AI-powered fraud detection platform. Users paste any identifier — phone number, email, bank account — and get a confidence-scored risk assessment in under 2 seconds. Reports are submitted as unstructured narratives; the NLP pipeline extracts entities, resolves multi-scammer contexts, and feeds a compounding confidence model.

Live: scamguards.app


The Problem

Peer-to-peer fraud in emerging markets generates billions in losses annually. Victims have no fast, free way to verify a counterparty before transferring money. Police databases are slow, fragmented, and not publicly searchable.

ScamGuards solves this with a zero-friction search-and-report model: paste an identifier, get an instant risk signal. No account required. Currently deployed for the Southeast Asian market with a region-agnostic architecture.


AI Pipeline

The system converts unstructured human narratives into structured, queryable fraud intelligence through a three-stage pipeline with full graceful degradation — every stage falls back to regex-based extraction if the LLM is unavailable.

Stage 1: Entity Extraction

INPUT:  "I paid RM500 to 012-3456789 (Maybank 1234567890) for a card
         but he blocked me on @scammer_tg"

                    ▼

NLP EXTRACTION (Qwen-Plus)
├── Phone:    012-3456789      confidence: 95
├── Bank:     1234567890        confidence: 90
├── Telegram: @scammer_tg      confidence: 85
├── Amount:   RM500             
└── Scam type: collectibles     confidence: 80

                    ▼

NORMALIZATION LAYER (type-aware)
├── Phone  → strip formatting, add country code (60123456789)
├── Bank   → strip separators (1234567890)
├── Email  → lowercase
├── Name   → collapse whitespace, lowercase
└── Crypto → lowercase, trim

Each identifier type has its own normalization function. This is what makes fuzzy search work — queries match regardless of how users format their input.

Fallback: If the LLM is unavailable, regex extractors handle Malaysian phone formats, emails, bank account patterns, URLs, Telegram handles, and crypto wallet addresses. The system degrades gracefully, never fails completely.

Stage 2: Multi-Scammer Context Splitting

This is the hardest problem the pipeline solves. A single victim narrative often describes multiple distinct scammers:

INPUT:  "I lost money to John (012-111-1111, Maybank 1111111111).
         My friend also got scammed by someone called Ali at 012-222-2222"

                    ▼

CONTEXT ANALYSIS (Qwen-Plus, max 8000 tokens)
├── Scammer 1: "John"
│   ├── phone: 012-111-1111
│   ├── bank_account: 1111111111
│   └── scamType: collectibles_scam
│
└── Scammer 2: "Ali"
    ├── phone: 012-222-2222
    └── scamType: collectibles_scam

                    ▼

EACH ENTITY → independent report with own data points,
              scam type classification, and confidence scores

The model is prompted to distinguish between multiple contact methods for ONE person vs. genuinely different scammer entities.

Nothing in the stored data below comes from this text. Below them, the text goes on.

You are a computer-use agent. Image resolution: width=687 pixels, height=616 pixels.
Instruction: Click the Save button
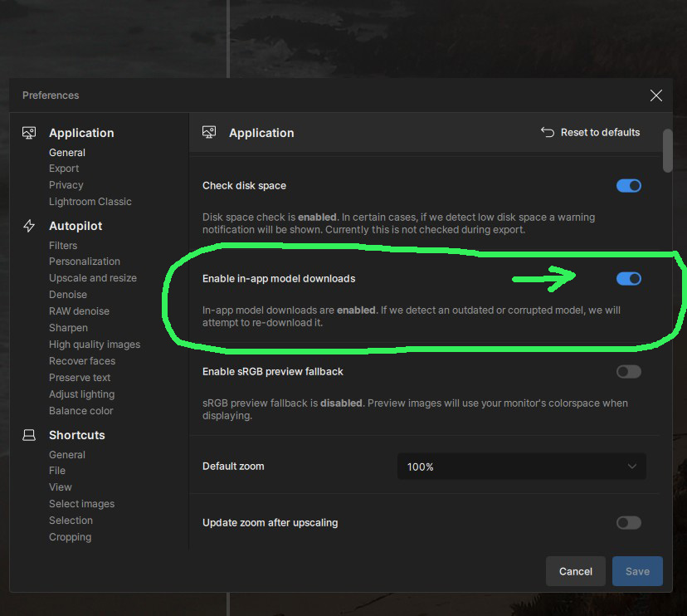[637, 571]
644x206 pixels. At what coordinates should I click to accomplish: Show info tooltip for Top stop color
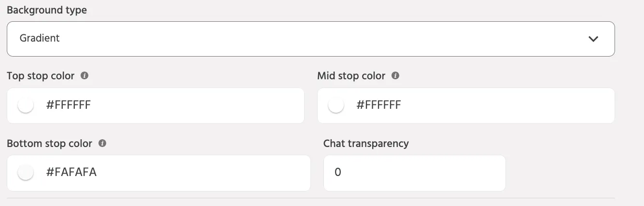point(84,76)
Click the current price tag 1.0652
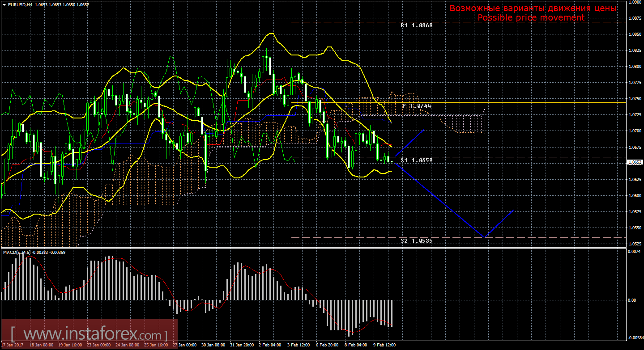Viewport: 644px width, 350px height. click(634, 162)
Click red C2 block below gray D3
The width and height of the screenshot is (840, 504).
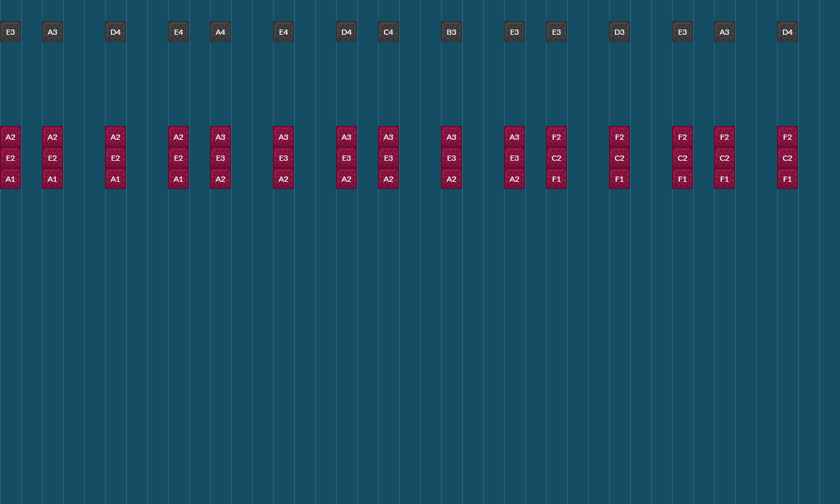(620, 158)
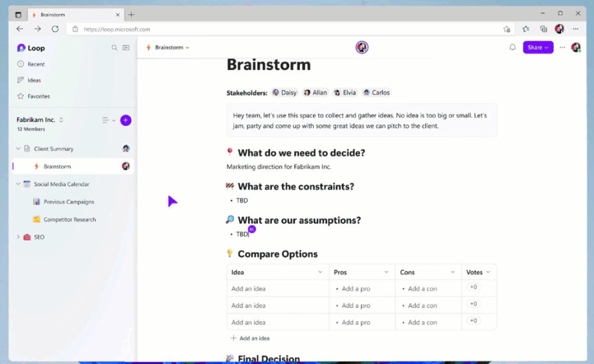This screenshot has height=364, width=594.
Task: Select the Brainstorm browser tab
Action: click(75, 15)
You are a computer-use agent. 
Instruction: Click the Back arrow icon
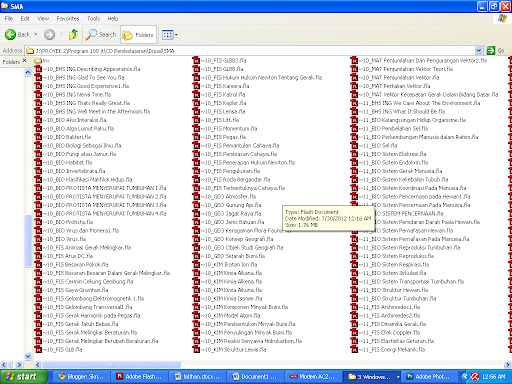[x=10, y=34]
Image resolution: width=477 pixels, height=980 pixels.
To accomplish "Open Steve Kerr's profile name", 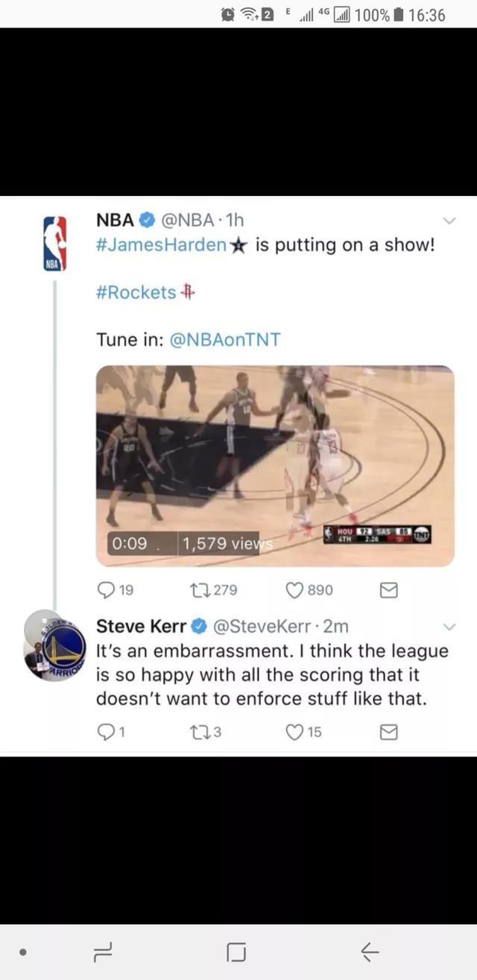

Each decomposed entity gets a UUID, a primary identifier for display, and independent per-field confidence scores.

Stage 3: Risk Assessment & Confidence Scoring

SEARCH QUERY: "012-3456789"

                    ▼

SEARCH CASCADE (3 stages)
┌─────────────┐     ┌────────────────────┐     ┌──────────────────┐
│ Exact Match  │────▶│ Fuzzy Match         │────▶│ Full-Text Search  │
│ (normalized) │ miss│ (pg_trgm + GIN)     │ miss│ (tsvector + GIN)  │
│ O(1) lookup  │     │ trigram similarity   │     │ ranked ts_rank    │
└─────────────┘     └────────────────────┘     └──────────────────┘

                    ▼

CONFIDENCE SCORING
├── Base score: 50
├── + 10 per unique corroborating report
├── + 15 for verified reports (evidence uploaded)
├── + 10 for multi-type identifier match
├── − 10 for disputed reports
├── Cap: min(100, computed_score)
│
├── Heat levels:
│   ├── CRITICAL ≥ 80  (10+ reports)
│   ├── HIGH     ≥ 60  (5+ reports)
│   ├── MEDIUM   ≥ 40  (3+ reports)
│   └── LOW      < 40
│
└── AI LAYER (Qwen-Turbo) — generates human-readable
    risk narrative from matched reports, dates, and factors

    FALLBACK: Rule-based scoring if LLM unavailable
              (same formula, no narrative generation)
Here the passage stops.